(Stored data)
■ ■ ■ ■ ■

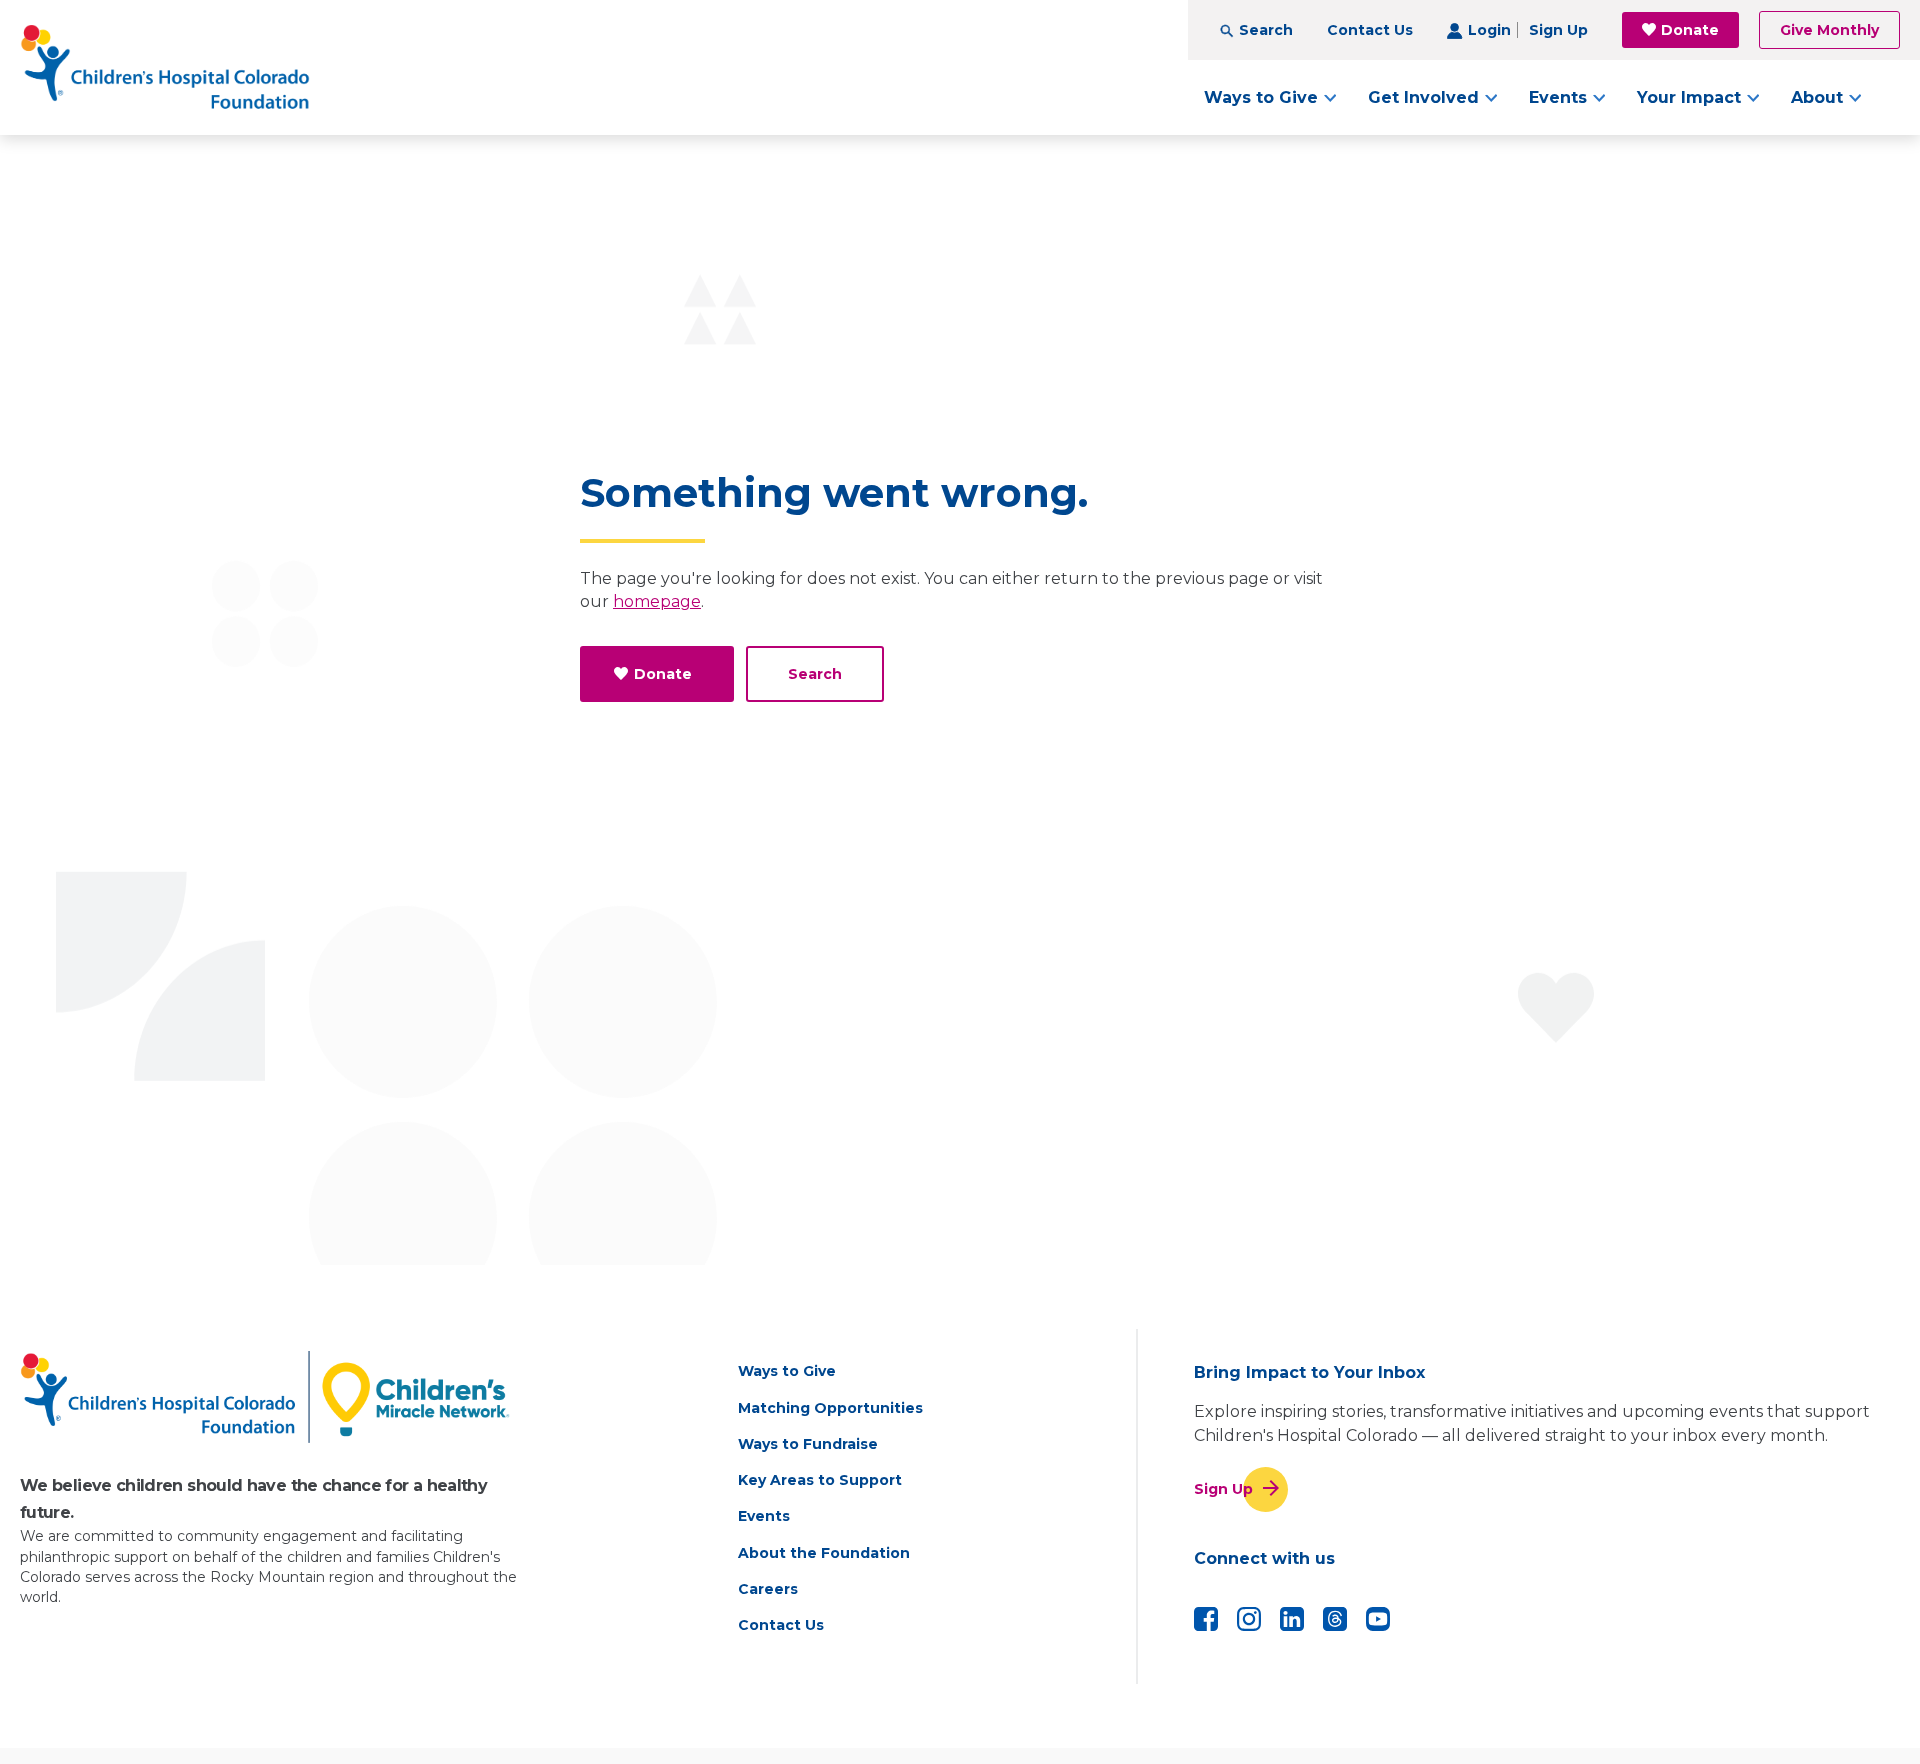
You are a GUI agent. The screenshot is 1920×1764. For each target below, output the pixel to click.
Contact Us (1370, 30)
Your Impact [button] (1689, 97)
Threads (1335, 1619)
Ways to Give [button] (1261, 97)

■ ■ ■ ■ ■

YOUR GOAL:
Return the entries unchanged, save for the pictures, which do not belong in the copy.

ANSWER TO THIS PROBLEM:
You are a GUI agent. The screenshot is 1920×1764. For each target below, output the pixel to click.
Contact Us (1370, 30)
Your Impact [button] (1689, 97)
Threads (1335, 1619)
Ways to Give [button] (1261, 97)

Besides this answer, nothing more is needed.